Début novembre, lors de la présentation du parcours du Tour de France 1999, un journaliste de l'Équipe aborde Marco Pantani, vainqueur du Tour de France et du Tour d'Italie avec cette question qui brûle les lèvres de tout le milieu :
- Avez-vous déjà touché à l'ÉPO ?
Réponse de Pantani :
- Ça, mon ami, c'est ma vie privée...

La réponse reflète exactement ce que pense le peloton : cela ne regarde personne. Après l'équipe Festina, l'équipe néerlandaise TVM, surprise avec 104 doses d'ÉPO a été la plus éclaboussée par les scandales de l'année. Assignés à résidence depuis août, le directeur sportif de TVM, Cees Priem et le docteur Andreï Mikhaïlov viennent tout juste d'être libérés.

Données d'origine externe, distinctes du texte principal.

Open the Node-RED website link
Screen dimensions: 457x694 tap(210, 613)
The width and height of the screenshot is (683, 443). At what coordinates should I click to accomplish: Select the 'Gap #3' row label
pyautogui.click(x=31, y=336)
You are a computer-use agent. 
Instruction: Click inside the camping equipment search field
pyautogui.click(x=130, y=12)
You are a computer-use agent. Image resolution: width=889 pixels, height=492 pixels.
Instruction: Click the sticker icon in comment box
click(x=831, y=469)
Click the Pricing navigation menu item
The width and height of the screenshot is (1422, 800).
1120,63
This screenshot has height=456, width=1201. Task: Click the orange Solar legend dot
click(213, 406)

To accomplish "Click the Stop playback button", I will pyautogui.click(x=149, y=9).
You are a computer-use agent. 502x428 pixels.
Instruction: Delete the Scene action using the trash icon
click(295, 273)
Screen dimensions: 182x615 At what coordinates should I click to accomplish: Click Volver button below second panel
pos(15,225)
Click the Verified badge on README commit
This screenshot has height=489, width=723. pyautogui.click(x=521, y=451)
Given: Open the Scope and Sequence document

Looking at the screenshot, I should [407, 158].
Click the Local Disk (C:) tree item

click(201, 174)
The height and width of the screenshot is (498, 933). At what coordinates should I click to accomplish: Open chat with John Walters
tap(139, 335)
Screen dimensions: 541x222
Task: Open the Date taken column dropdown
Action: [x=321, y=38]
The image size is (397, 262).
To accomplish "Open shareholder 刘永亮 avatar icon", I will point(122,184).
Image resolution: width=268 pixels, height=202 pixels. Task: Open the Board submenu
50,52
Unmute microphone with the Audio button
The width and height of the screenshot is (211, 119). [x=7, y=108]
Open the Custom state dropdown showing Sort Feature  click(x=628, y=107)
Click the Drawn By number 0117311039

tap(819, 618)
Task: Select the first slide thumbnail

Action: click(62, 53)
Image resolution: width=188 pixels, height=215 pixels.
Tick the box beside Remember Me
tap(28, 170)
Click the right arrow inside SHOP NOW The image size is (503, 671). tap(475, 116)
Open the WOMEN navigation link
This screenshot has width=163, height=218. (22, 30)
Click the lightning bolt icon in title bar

On penserait que TVM n'aurait rien de plus pressé que de se refaire une virginité. Voici la première déclaration publique de leur nouveau directeur technique, Steven Rooks : " Il faut être large d'esprit, dit cet ex-coureur qui a déjà terminé second du Tour de France. Le dopage n'est pas malsain, affirme-t-il. Je sais ce qu'il faut faire pour arriver au sommet. L'important c'est d'avoir un bon médecin ".

Voilà qui tire la ligne entre problème de dopage et culture de dopage. Pour tout le monde, sauf les coureurs, le dopage est un problème. Pour les coureurs, le dopage c'est une manière de vivre, une culture. L'ÉPO fait partie de leur régime. De leur boîte à outils. Ça prend de l'ÉPO pour gagner. Pour faire carrière. D'où le considérable malentendu de cet été. Les coureurs ne sont pas repentants. Ils sont indignés et furieux : on est entré dans leur vie privée.

Ils ne se sentent pas coupables. Ils se sentent trahis. Et en même temps totalement maîtres de la situation. C'est qui, qui pédale ? La police peut multiplier les descentes tant qu'elle voudra. Elle a trouvé des centaines de flacons d'ÉPO dans les valises des coureurs, mais pas une seule goutte dans leur sang. Pas un seul coureur positif au Tour de France ! C'est dire combien les tests sont ridiculement faciles à contourner.

Si la police française les emmerde trop, les coureurs boycotteront le Tour de France, voilà tout. À mots couverts, ils menacent d'aller faire leur show au Tour d'Italie, voire au Tour d'Espagne.

La version officielle, celle des autorités, c'est que l'abcès crevé, le sport cycliste va se ressaisir, repartir sur de nouvelles bases. Rien n'est moins sûr. Au-delà des grands mots - l'éthique ou le chaos - l'attitude des coureurs nous annonce que dorénavant ce sera comme avant.

N.B. - Pour qui s'intéresse à la question du dopage dans le cyclisme, la télévision belge ( RTBF ) a tourné là-dessus un document lumineux qui passera à TV5 le lundi 4 janvier à 21 h 30. Cela s'appelle Ces merveilleux fous de vélo avec leurs drôles de seringues, c'est bien meilleur que le titre ne l'indique, on y entend longuement le soigneur de l'équipe Festina Willy Voet par qui le scandale est arrivé. À ne pas manquer.